**Task instructions**
Repeat the listing that follows exactly. Pictures are not part of the copy.

**Extracted records**
###

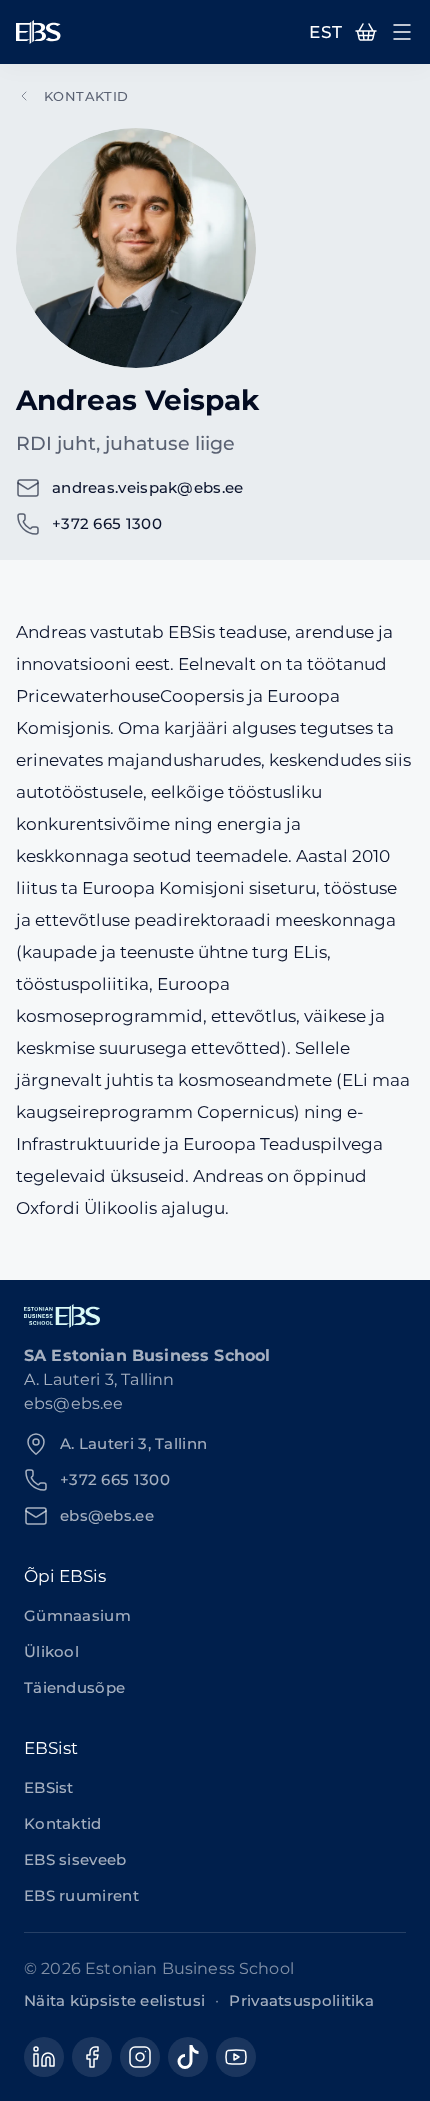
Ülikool (51, 1651)
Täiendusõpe (74, 1687)
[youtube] (236, 2057)
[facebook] (92, 2057)
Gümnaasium (77, 1615)
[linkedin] (44, 2057)
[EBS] (38, 32)
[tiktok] (188, 2057)
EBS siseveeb (75, 1859)
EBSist (49, 1787)
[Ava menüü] (402, 32)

###

**Answer space**
Ülikool (51, 1651)
Täiendusõpe (74, 1687)
[youtube] (236, 2057)
[facebook] (92, 2057)
Gümnaasium (77, 1615)
[linkedin] (44, 2057)
[EBS] (38, 32)
[tiktok] (188, 2057)
EBS siseveeb (75, 1859)
EBSist (49, 1787)
[Ava menüü] (402, 32)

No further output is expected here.